En otras palabras: Santa Lucía, cualquiera que haya sido su estratosférico costo inicial y el subsidio explícito y escondido que recibe, constituye hoy un puerto aéreo nacional. Apuesto que encuestas sobre el lugar de origen de los usuarios mostrarían que se trata también de un recinto regional, ya que la mayoría de los pasajeros probablemente proviene de las zonas del norte de la Ciudad de México (Ecatepec, Tecámac, Pachuca).

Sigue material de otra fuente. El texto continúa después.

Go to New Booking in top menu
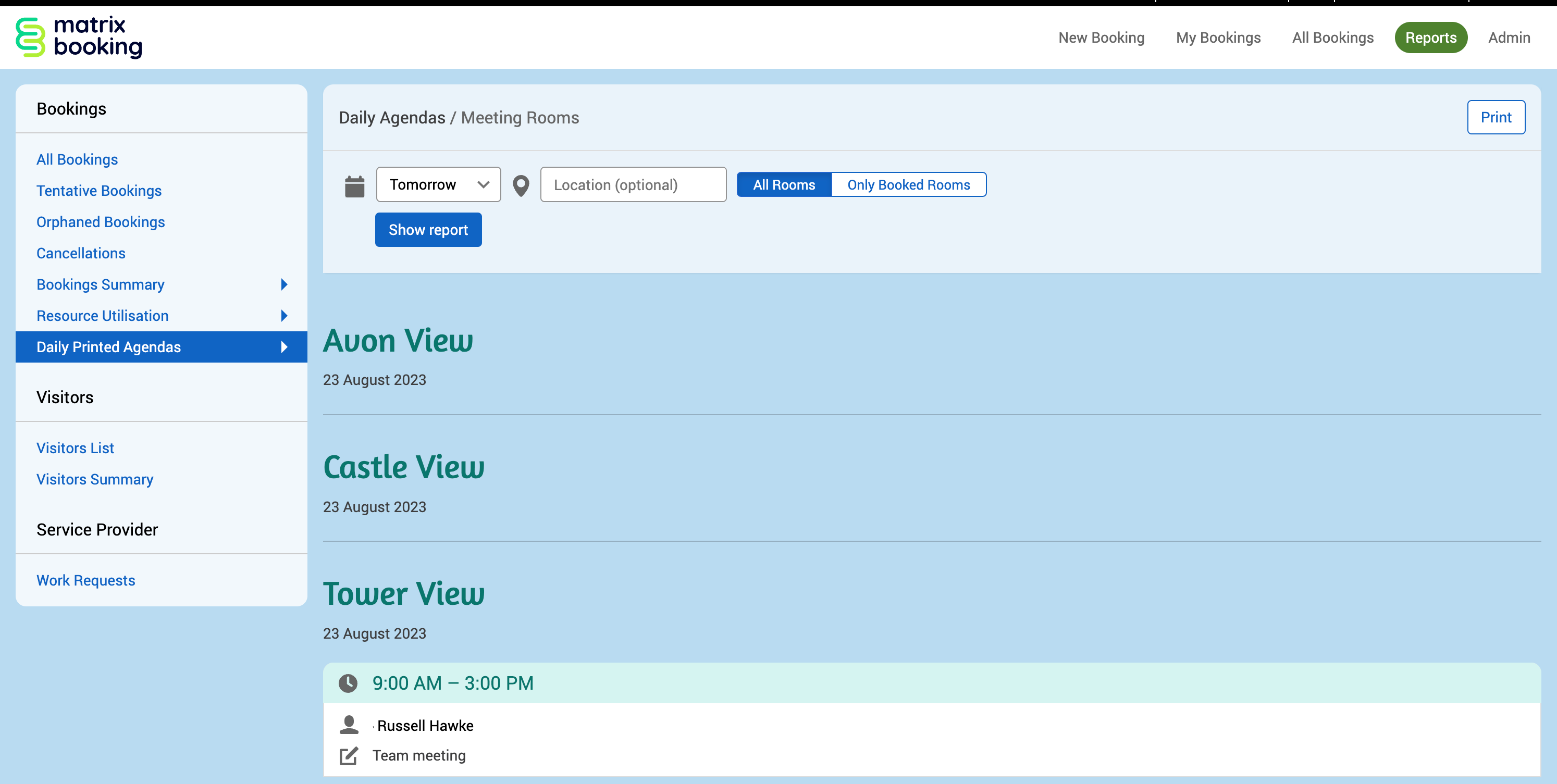1557x784 pixels. point(1101,38)
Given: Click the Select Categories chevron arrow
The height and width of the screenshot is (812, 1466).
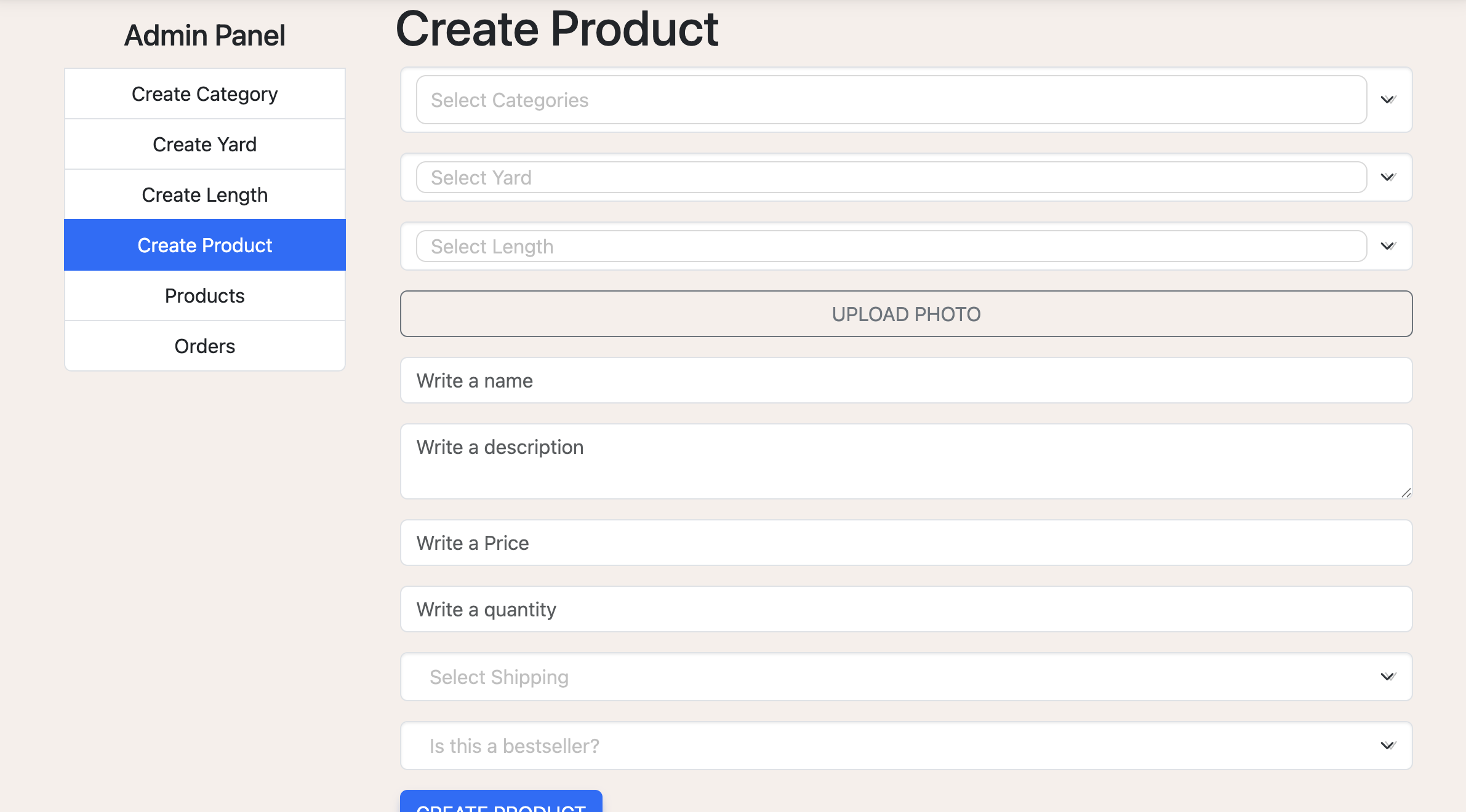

Nunca habrá conexiones aceptables entre el AIFA y el AICM: ni trenes rápidos, ni carriles dedicados, ni mostradores en ambos aeropuertos. Washington va a negociar con Sheinbaum, y es probable que retire algunas de las sanciones por violación a los acuerdos de 2015. Mantendrá otras, contra vuelos que nunca debieron haber existido. Recuerdo cómo el entonces ministro consejero político de la Embajada de Estados Unidos en México se asombró con el permiso extendido a Aeroméxico para volar de Santa Lucía a Houston, cuando no se habían cumplido las condiciones de la FAA. Fue en la época en que el pobre Joe Biden aceptó la extorsión de López Obrador y aterrizo en su Air Force One en el AIFA. Los americanos se doblaron ante la exigencia lopezobradorista, al igual que las líneas supuestamente mexicanas como Aeroméxico, Volaris y Viva Aerobus (las dos primeras ya no lo son). Cosechan las consecuencias.